Las comunidades indígenas de la Amazonía viven en zonas remotas con escaso acceso a noticias, información o servicios. Los medios de comunicación que llegan a ellas suelen estar financiados por la agroindustria y empresas que priorizan las ganancias sobre la naturaleza.
Pero la plataforma de medios independiente Tapajós de Fato, apoyada por Hivos, habla con una voz diferente.

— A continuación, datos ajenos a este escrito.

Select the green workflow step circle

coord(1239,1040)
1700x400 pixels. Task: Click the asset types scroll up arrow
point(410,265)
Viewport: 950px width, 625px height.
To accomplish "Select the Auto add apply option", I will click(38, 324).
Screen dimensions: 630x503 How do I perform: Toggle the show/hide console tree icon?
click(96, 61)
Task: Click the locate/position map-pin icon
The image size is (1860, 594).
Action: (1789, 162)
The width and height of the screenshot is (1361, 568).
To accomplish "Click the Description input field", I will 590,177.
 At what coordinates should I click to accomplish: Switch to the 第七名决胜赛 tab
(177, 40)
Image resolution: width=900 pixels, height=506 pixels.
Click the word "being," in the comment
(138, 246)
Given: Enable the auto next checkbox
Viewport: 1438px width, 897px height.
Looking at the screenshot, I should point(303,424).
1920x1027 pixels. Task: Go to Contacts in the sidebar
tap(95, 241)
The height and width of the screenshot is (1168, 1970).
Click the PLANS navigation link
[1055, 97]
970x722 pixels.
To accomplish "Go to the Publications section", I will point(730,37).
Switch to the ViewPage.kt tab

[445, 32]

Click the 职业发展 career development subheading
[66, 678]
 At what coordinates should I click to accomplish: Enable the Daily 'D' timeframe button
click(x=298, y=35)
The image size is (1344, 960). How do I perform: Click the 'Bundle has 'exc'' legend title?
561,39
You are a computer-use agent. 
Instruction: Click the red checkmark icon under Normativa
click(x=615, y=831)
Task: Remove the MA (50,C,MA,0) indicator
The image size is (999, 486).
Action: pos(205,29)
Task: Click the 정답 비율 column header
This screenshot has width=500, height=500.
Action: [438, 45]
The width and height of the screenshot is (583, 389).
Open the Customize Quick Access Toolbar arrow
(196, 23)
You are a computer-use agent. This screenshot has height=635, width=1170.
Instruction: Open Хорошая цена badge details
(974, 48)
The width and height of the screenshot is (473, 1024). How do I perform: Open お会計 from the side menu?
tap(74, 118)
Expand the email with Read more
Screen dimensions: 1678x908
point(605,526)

João Paulo (25) trabaja para Tapajós de Fato y vive en Pará, un estado de la Amazonia brasileña. "Hay muchos 'desiertos informativos' en la Amazonia; solo los medios masivos llegan a estos lugares", dice. "Los medios masivos siempre hablan de cómo nuestra región debería 'desarrollarse' económicamente. Mientras tanto, la naturaleza vulnerable y centenaria está siendo destruida y la gente es expulsada de sus tierras por intereses comerciales".
Estos grandes medios de comunicación están financiados por grandes empresas agropecuarias, gobiernos y multinacionales que extraen materias primas en la región. «En resumen, por grupos para quienes la protección de la selva tropical no es su máxima prioridad», afirma João.
Su organización, Tapajós de Fato, intenta desentrañar la confusión de los mensajes de los medios de comunicación. Esta plataforma independiente informa a la población local sobre las violaciones de derechos humanos y la explotación de la selva tropical. Con el apoyo de Hivos, también logran llegar a las comunidades más remotas. «Muchas emisoras de radio en la Amazonía se encuentran en lugares sin internet. Gracias a Hivos, pudimos distribuirles nuestros podcasts en memorias USB».

No sin peligro
El trabajo de João y sus colegas no está exento de peligros. «Nos amenazan e incluso atacan por denunciar violaciones de los derechos humanos y de la naturaleza. Cada año, decenas de defensores de derechos humanos y activistas ambientales son asesinados en Brasil. Pará es, de hecho, uno de los lugares más peligrosos para nosotros».
Sin embargo, João y sus colegas siguen adelante con valentía. «Somos la única plataforma de medios independiente que trabaja en la Amazonía. Sin nuestra cobertura, los abusos en la región pasarían desapercibidos. Las comunidades locales y las víctimas del cambio climático necesitan la información que proporcionamos para que sus voces se escuchen en el debate político y público».